Злые духи - стр. 23
– Кто сочинил легенду о французском веселье? Это легенда, такая же легенда, как и французская вежливость! – раздавался ее звучный голос. – Скажите, где у них веселятся? На балу Бюлье, что ли? Так и у нас в танцульке Народного дома или в Варьете – весело. Нет, вы вот соберите так называемую приличную публику – сейчас начнут пыжиться. И кто, скажите мне, сочинил о французской безнравственности? Нет нации добродетельней французов. Даже падшие женщины у них добродетельны. Все их так называемые притоны – только для иностранцев. Я однажды спросила одну девицу, служащую в доме с окошечками, не тяготится ли она своим положением, а она отвечает: «C'est un metier, comme un autre. J'ai mes parent au province»[3]. И верно, это она для «паранов». Соберет денег с иностранцев и опять будет добродетелью. А дурак иностранец радуется: вот-то я чудовище порока нашел.
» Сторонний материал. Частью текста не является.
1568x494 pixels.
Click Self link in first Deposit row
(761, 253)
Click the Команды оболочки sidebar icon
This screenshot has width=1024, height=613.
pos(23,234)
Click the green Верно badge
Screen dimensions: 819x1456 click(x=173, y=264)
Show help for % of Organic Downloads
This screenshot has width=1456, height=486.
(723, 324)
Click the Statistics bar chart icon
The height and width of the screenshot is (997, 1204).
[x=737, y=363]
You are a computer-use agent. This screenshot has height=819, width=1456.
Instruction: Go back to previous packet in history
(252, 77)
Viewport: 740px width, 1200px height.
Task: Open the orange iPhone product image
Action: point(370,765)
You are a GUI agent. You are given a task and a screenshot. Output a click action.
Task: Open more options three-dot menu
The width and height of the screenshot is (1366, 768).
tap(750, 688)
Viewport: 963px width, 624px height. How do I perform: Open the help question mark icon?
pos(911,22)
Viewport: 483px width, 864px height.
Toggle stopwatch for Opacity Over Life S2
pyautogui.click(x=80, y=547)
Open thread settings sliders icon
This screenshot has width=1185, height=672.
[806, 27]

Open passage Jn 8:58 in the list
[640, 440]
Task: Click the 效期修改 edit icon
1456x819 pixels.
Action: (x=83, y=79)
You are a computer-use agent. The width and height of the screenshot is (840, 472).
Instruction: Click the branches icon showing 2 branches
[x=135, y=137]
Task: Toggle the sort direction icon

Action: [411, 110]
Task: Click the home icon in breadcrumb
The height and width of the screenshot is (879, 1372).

Не понимает, что она это, как по учебнику, параграф такой-то!
Хозяйку коробило поведение ее гостей на другом конце стола, она делала нетерпеливые знаки брату, но тот их не замечал, усердно подливая вина своим гостям, отчего разговоры делались все громче, а табачный дым гуще.
– Пойдемте ко мне пить кофе, – сказал Чагин, беря под руку Ремина, когда гости стали вставать из-за стола, – а то la belle Alice начнет читать монолог из Федры – это нестерпимо.
В кабинете Чагин усадил своего гостя в единственное мягкое кресло, а сам, присев на край стола, налил ему кофе.
Маленькая чашечка на ножке, плоская почти как тарелочка, привлекла внимание Ремина оригинальным рисунком золотой сети, в которую запутались голубые амуры.
– Какой красивый рисунок.
– Подделка под старинное. Сестру надул этим сервизом один мой большой приятель. Она заплатила за них какую-то баснословную цену и потом послала меня объясняться. Он очень резонно мне ответил: «Тут написано „Кузнецов“ – зачем же было это принимать за Севр?» Этот Анисим Трапезонов очень интересная личность.
– Вы знаете Трапезонова? – спросил Ремин. И сам рассердился на себя за чувство какой-то боли в сердце.
– Да, довольно хорошо. Перед отъездом в Париж мы нанимали квартиру в их доме на Почтамтской. У сестры был фокстерьер, а у Варвары – кот. Они вечно дрались, и на этой почве произошло знакомство. Сестра была большой приятельницей Варвары.
– Я хорошо знаком с Варварой Анисимовной, она очень милая девушка, – сказал Ремин и вдруг почувствовал, что краснеет.
Краснеет, как мальчишка, и, не смотря на своего собеседника, знает, что по этим розовым, нежным губам плывет насмешливая улыбка.
– Варвара Анисимовна действительно очень милая девушка, – заговорил после минуты молчания Леонид, закуривая папиросу. – Воспитанная, образованная.
Я иногда удивлялся, каким образом из комбинации Анисима и его покойной перины получилась такая дочь. Я не имел удовольствия знать m-mе Трапезонову, но, судя по портретам, это была, должно быть, исключительно глупая особь, впрочем, этот вид у нее получился от колоссальной толщины. Варваре Анисимовне следует опасаться того же. Злые языки рассказывают, что Анисим, разгневавшись на свою супругу, неудачно хватил ее кулаком, чем и ускорил ее кончину. Моя сестра слышала от няньки Варвары, что жена и теща, узнав, что Трапезонов завел на стороне какую-то даму, собрали старичков – они обе были еще по старой вере – и собрались изгонять злого духа из Анисима, тот так взбесился, что старичков выгнал, а жену и тещу избил. Теща была худенькая старушонка и осталась жива, а m-me Трапезонову хватил удар. Дело как-то замяли. И пока была жива теща, она была хозяйкой в доме. Трапезонов, боясь ее доноса, терпел, а Варвара Анисимовна под руководством бабушки, наверно, была бы иначе воспитана, но бабушка умерла, едва внучке минуло восемь лет! Трапезонов вздохнул, нанял дочери француженку и англичанку, сам оделся в европейское платье и пошел делать дела.